= JOB =
List every line of the material that contains the word "Open", copying each line in full. Case counts.

Items from a dataset

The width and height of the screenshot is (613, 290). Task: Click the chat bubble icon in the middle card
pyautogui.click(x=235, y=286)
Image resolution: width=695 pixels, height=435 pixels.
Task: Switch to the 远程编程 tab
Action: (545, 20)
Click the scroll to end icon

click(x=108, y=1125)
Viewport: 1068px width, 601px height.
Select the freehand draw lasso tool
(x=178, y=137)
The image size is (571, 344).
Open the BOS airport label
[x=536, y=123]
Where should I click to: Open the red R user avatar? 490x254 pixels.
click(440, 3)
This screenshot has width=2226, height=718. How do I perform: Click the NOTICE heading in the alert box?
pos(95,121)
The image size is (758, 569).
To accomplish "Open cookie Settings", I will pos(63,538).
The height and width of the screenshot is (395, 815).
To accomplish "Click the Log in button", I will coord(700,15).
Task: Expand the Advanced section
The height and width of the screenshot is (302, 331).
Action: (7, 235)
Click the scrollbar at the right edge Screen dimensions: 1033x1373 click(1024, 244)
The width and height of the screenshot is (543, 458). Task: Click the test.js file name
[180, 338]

= SOLUTION FOR THIS PROBLEM =
Open the BOS airport label
Where should I click to: Open the red R user avatar? 490x254 pixels.
To accomplish "Open cookie Settings", I will pos(63,538).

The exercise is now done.